WHAT TO PRODUCE: Reproduce exactly the line with "[Share this page on Facebook] (286, 503)" and all the lines beneath it, stopping only at the end of the material.
___ EXTRACTED ENTRIES ___
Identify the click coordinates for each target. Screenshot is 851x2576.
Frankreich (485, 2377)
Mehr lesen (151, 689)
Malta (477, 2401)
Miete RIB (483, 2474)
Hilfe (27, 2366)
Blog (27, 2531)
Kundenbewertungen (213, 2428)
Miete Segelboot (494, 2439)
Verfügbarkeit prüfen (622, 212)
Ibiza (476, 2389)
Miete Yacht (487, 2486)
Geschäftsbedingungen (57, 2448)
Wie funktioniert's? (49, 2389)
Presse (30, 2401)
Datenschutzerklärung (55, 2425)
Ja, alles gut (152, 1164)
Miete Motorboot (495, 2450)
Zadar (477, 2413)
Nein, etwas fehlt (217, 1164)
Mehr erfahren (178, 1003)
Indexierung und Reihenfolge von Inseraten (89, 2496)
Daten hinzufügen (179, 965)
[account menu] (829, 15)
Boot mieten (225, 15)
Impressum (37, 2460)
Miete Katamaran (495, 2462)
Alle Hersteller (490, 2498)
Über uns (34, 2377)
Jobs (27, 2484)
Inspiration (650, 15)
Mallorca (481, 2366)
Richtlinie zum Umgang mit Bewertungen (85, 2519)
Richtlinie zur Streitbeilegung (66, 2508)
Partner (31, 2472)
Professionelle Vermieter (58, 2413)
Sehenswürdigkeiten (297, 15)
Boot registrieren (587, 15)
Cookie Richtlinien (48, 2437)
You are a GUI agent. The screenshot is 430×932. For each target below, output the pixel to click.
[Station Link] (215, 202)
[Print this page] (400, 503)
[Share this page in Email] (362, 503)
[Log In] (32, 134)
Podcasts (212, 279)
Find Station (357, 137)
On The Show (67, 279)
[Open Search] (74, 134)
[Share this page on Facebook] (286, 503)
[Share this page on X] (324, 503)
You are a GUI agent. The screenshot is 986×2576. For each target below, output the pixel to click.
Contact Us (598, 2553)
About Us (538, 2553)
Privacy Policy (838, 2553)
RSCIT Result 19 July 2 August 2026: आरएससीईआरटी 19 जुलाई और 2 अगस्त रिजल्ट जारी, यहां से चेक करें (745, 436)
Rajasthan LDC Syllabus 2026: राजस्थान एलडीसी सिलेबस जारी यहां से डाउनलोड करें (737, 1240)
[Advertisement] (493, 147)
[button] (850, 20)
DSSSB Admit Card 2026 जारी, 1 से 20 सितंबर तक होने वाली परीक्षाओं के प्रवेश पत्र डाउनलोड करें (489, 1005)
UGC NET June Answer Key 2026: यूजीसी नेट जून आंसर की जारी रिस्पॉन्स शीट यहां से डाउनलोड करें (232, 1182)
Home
___
RESPONSE FOR THIS EXERCISE:
[Share this page on Facebook] (286, 503)
[Share this page on X] (324, 503)
You are a GUI agent. The screenshot is 986×2576. For each target below, output the pixel to click.
Contact Us (598, 2553)
About Us (538, 2553)
Privacy Policy (838, 2553)
RSCIT Result 19 July 2 August 2026: आरएससीईआरटी 19 जुलाई और 2 अगस्त रिजल्ट जारी, यहां से चेक करें (745, 436)
Rajasthan LDC Syllabus 2026: राजस्थान एलडीसी सिलेबस जारी यहां से डाउनलोड करें (737, 1240)
[Advertisement] (493, 147)
[button] (850, 20)
DSSSB Admit Card 2026 जारी, 1 से 20 सितंबर तक होने वाली परीक्षाओं के प्रवेश पत्र डाउनलोड करें (489, 1005)
UGC NET June Answer Key 2026: यूजीसी नेट जून आंसर की जारी रिस्पॉन्स शीट यहां से डाउनलोड करें (232, 1182)
Home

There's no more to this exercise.